Dylan’s current output cannot be compared to his jagged, rip-roaring sound of half a century ago. He’s a completely different artist. Nonetheless, as with his last album, it is worth noting that this is as smooth as he has sounded in years. Lead single ‘Melancholy Mood’ opens with a long and flawlessly-delivered blues solo that contrasts greatly with Dylan’s throaty vocals once they enter the mix. He once sang, “I’ve got the blood of the land in my voice,” and its deep, textured sound showcases the strain that fifty years as the “voice of a generation” has taken on him. ‘All The Way’ possesses a similar bluesy accompaniment as his five-strong ensemble works wonders in condensing the symphonic backing of Sinatra’s version into Dylan’s four minute rendition, and other highlights include ‘Polka Dots And Moonbeams’ and ‘Skylark.’ The former is afforded another sustained intro where Dylan’s vocals don’t protrude until about halfway through the song, but he brings a sincerity to the words that he sings. In ‘Skylark,’ the highlight of the album, the pleasant imagery of the lyrics are complemented by the upbeat violin that permeates throughout. Perhaps most significantly, the pleasure that Dylan takes in delivering the vocals here is audible. The same can be said of ‘That Old Black Magic.’ If this enjoyment was present throughout the album then it may have shaken off the general frustration of America’s greatest songwriter once again releasing a collection of Sinatra covers.
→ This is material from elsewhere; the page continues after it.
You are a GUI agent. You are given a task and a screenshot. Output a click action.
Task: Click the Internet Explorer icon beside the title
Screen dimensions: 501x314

Fallen Angels is clearly a passion project for Dylan, so the occasional lapses in his vocal conviction are inexcusable. ‘It Had To Be You’ is a case in point, sounding somewhat half-hearted. If even he can’t enjoy it, why should we? Conversely, ‘On A Little Street In Singapore’ seems to demonstrate him trying slightly too hard. The delicate delivery across most of the album dissipates into a raucous whine on this number, which is fortunately the shortest track on the album. During the final song, ‘Come Rain Or Come Shine,’ Dylan’s weary breaths can be heard between verses. It’s a rare nugget of fidelity from one of music’s great liars. Contrary to the opening track’s title, Bob Dylan is not ‘Young At Heart,’ but at 75 and having spent over half of his life on the road, you’d expect to hear a little fatigue.

Fallen Angels will inevitably chart higher than most of his finest albums, illustrating that Dylan is now just a brand name for nostalgia. He’s not the same artist that he was fifty years ago, but he isn’t trying to be. On this, his 37th studio album, he’s earned the right to make whatever music he pleases (not that he ever bowed to others’ expectations). However, the adoration of fans and critics alike is not an entitlement. Fortunately, Fallen Angels is a worthy addition to his deep oeuvre. In spite of a few bumps, it’s a soothing if unspectacular journey into America’s past and Dylan’s present.

Fallen Angels is out now via Columbia Records.